■ Given entries ■
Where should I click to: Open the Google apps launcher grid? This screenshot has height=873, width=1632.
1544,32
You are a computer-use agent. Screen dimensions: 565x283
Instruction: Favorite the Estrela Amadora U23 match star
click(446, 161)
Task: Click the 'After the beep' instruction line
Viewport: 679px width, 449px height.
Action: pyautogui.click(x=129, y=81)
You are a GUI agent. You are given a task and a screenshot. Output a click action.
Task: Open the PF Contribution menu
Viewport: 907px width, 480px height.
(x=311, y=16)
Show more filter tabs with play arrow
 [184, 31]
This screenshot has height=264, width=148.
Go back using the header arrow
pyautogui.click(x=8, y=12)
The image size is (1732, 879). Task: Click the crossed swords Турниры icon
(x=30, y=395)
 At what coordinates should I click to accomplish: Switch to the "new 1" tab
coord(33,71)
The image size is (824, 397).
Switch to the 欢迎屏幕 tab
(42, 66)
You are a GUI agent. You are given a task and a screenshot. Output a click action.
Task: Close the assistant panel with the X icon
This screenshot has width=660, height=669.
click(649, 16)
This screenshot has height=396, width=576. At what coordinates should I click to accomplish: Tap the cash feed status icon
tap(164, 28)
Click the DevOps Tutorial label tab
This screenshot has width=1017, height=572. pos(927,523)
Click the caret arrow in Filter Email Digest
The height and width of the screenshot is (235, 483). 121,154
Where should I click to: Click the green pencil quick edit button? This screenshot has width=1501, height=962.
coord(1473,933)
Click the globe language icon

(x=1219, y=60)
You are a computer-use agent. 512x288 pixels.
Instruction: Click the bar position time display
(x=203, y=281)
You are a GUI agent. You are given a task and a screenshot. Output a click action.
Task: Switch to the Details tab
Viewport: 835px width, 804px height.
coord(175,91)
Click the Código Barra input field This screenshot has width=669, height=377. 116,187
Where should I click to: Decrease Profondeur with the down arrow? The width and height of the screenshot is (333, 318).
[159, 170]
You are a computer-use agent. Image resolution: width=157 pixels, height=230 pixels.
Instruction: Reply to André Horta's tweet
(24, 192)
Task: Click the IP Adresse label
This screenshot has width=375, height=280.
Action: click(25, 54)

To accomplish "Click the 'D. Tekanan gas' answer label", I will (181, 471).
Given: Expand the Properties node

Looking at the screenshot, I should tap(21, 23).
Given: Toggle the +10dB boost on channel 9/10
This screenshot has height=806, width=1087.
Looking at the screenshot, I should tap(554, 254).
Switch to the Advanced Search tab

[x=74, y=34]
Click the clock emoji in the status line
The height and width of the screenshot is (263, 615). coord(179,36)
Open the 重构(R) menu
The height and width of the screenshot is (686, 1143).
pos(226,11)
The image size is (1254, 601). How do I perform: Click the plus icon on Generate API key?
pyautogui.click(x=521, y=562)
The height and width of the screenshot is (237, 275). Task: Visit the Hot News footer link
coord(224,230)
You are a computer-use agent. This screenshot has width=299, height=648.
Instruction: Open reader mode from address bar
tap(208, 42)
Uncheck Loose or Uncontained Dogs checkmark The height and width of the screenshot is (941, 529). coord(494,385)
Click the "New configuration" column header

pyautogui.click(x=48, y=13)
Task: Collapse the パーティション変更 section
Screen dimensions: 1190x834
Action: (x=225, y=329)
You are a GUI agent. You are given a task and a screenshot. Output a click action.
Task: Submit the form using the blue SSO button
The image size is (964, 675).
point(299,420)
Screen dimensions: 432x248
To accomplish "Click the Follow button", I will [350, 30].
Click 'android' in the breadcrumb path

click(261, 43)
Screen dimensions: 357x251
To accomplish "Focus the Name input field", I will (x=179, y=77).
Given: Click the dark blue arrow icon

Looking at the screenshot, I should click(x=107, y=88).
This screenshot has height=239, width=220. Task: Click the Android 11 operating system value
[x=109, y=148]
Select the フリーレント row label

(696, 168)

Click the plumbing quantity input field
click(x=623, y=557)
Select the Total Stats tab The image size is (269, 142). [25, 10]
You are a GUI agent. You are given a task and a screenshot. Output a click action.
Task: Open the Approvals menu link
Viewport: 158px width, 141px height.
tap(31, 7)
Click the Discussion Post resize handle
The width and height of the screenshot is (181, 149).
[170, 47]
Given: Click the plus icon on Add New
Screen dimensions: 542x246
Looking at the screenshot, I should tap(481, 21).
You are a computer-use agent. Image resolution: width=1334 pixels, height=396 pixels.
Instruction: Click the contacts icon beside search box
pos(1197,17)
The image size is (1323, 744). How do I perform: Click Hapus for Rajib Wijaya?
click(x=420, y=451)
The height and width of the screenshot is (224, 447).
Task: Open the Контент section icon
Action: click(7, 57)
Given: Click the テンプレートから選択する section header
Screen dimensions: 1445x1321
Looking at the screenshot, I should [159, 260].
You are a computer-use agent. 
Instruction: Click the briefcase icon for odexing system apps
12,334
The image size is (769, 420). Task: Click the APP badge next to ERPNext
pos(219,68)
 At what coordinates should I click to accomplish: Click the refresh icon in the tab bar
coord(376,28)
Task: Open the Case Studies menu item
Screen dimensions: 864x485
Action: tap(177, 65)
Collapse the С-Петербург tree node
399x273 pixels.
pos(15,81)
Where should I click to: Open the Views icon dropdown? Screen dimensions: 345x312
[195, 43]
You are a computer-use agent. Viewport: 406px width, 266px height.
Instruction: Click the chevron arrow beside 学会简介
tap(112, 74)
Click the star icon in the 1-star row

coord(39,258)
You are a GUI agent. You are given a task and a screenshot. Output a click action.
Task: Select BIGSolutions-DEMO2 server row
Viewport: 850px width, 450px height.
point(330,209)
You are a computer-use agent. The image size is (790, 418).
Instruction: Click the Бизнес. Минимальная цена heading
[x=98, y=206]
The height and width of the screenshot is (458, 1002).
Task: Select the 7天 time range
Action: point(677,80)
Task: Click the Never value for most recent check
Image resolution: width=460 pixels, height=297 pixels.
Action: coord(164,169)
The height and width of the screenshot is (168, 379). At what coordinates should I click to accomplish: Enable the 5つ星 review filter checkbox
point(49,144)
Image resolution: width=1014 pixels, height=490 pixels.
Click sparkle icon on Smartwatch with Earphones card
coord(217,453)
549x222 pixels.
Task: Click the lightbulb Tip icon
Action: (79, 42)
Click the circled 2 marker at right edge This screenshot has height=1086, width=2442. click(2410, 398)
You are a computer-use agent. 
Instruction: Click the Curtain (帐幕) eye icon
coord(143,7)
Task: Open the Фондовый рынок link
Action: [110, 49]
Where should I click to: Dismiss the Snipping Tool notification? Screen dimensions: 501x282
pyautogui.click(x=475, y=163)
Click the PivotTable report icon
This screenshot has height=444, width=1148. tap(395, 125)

■ What is being asked ■
Rewrite the stretch of lines from the one containing "Click the plumbing quantity input field" through the one containing "Looking at the screenshot, I should [159, 260].", swapping "Screen dimensions" for "Display size" and leaving everything else as it is.

■ Task response ■
Click the plumbing quantity input field
click(x=623, y=557)
Select the Total Stats tab The image size is (269, 142). [25, 10]
You are a GUI agent. You are given a task and a screenshot. Output a click action.
Task: Open the Approvals menu link
Viewport: 158px width, 141px height.
tap(31, 7)
Click the Discussion Post resize handle
The width and height of the screenshot is (181, 149).
[170, 47]
Given: Click the plus icon on Add New
Display size: 542x246
Looking at the screenshot, I should tap(481, 21).
You are a computer-use agent. Image resolution: width=1334 pixels, height=396 pixels.
Instruction: Click the contacts icon beside search box
pos(1197,17)
The image size is (1323, 744). How do I perform: Click Hapus for Rajib Wijaya?
click(x=420, y=451)
The height and width of the screenshot is (224, 447).
Task: Open the Контент section icon
Action: click(7, 57)
Given: Click the テンプレートから選択する section header
Display size: 1445x1321
Looking at the screenshot, I should [159, 260].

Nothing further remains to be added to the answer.